▸ Brief:
Line by line, set down the records exactly as they appear below.

▸ Given records:
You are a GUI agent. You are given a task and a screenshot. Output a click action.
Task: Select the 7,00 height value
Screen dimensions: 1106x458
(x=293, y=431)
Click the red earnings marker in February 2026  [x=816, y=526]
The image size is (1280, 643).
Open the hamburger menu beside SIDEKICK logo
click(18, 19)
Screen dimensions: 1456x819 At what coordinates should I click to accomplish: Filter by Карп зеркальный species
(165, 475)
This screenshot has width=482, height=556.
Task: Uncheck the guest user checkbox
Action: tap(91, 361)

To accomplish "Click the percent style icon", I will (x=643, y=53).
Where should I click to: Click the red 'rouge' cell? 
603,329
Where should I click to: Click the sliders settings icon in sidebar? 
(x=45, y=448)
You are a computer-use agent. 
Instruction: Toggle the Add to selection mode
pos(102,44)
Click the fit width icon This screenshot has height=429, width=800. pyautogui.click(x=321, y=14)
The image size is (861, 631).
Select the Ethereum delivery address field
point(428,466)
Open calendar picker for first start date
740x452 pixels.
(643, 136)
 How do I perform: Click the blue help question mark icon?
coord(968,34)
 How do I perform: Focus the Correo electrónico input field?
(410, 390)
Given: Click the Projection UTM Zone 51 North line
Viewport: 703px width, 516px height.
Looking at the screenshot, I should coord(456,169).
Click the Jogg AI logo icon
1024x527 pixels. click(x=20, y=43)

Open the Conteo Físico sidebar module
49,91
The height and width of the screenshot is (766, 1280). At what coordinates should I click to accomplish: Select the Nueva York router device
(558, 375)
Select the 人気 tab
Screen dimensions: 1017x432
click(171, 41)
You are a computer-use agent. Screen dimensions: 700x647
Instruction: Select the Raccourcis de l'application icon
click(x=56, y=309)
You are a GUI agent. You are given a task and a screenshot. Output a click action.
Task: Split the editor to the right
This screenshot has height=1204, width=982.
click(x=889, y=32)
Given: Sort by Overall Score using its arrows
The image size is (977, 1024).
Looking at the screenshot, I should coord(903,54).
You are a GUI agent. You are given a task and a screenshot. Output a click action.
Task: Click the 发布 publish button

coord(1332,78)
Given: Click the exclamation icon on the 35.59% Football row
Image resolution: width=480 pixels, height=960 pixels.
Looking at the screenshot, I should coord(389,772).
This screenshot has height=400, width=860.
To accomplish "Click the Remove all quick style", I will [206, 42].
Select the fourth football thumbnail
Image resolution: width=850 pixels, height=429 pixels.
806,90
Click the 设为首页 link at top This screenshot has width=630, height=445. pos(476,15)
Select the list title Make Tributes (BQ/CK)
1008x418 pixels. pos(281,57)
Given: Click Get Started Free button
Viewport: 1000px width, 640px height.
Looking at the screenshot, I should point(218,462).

▸ Solution to this task:
You are a GUI agent. You are given a task and a screenshot. Output a click action.
Task: Select the 7,00 height value
Screen dimensions: 1106x458
(x=293, y=431)
Click the red earnings marker in February 2026  [x=816, y=526]
The image size is (1280, 643).
Open the hamburger menu beside SIDEKICK logo
click(18, 19)
Screen dimensions: 1456x819 At what coordinates should I click to accomplish: Filter by Карп зеркальный species
(165, 475)
This screenshot has width=482, height=556.
Task: Uncheck the guest user checkbox
Action: tap(91, 361)

To accomplish "Click the percent style icon", I will (x=643, y=53).
Where should I click to: Click the red 'rouge' cell? 
603,329
Where should I click to: Click the sliders settings icon in sidebar? 
(x=45, y=448)
You are a computer-use agent. 
Instruction: Toggle the Add to selection mode
pos(102,44)
Click the fit width icon This screenshot has height=429, width=800. pyautogui.click(x=321, y=14)
The image size is (861, 631).
Select the Ethereum delivery address field
point(428,466)
Open calendar picker for first start date
740x452 pixels.
(643, 136)
 How do I perform: Click the blue help question mark icon?
coord(968,34)
 How do I perform: Focus the Correo electrónico input field?
(410, 390)
Given: Click the Projection UTM Zone 51 North line
Viewport: 703px width, 516px height.
Looking at the screenshot, I should coord(456,169).
Click the Jogg AI logo icon
1024x527 pixels. click(x=20, y=43)

Open the Conteo Físico sidebar module
49,91
The height and width of the screenshot is (766, 1280). At what coordinates should I click to accomplish: Select the Nueva York router device
(558, 375)
Select the 人気 tab
Screen dimensions: 1017x432
click(171, 41)
You are a computer-use agent. Screen dimensions: 700x647
Instruction: Select the Raccourcis de l'application icon
click(x=56, y=309)
You are a GUI agent. You are given a task and a screenshot. Output a click action.
Task: Split the editor to the right
This screenshot has height=1204, width=982.
click(x=889, y=32)
Given: Sort by Overall Score using its arrows
The image size is (977, 1024).
Looking at the screenshot, I should coord(903,54).
You are a GUI agent. You are given a task and a screenshot. Output a click action.
Task: Click the 发布 publish button

coord(1332,78)
Given: Click the exclamation icon on the 35.59% Football row
Image resolution: width=480 pixels, height=960 pixels.
Looking at the screenshot, I should coord(389,772).
This screenshot has height=400, width=860.
To accomplish "Click the Remove all quick style", I will [206, 42].
Select the fourth football thumbnail
Image resolution: width=850 pixels, height=429 pixels.
806,90
Click the 设为首页 link at top This screenshot has width=630, height=445. pos(476,15)
Select the list title Make Tributes (BQ/CK)
1008x418 pixels. pos(281,57)
Given: Click Get Started Free button
Viewport: 1000px width, 640px height.
Looking at the screenshot, I should point(218,462).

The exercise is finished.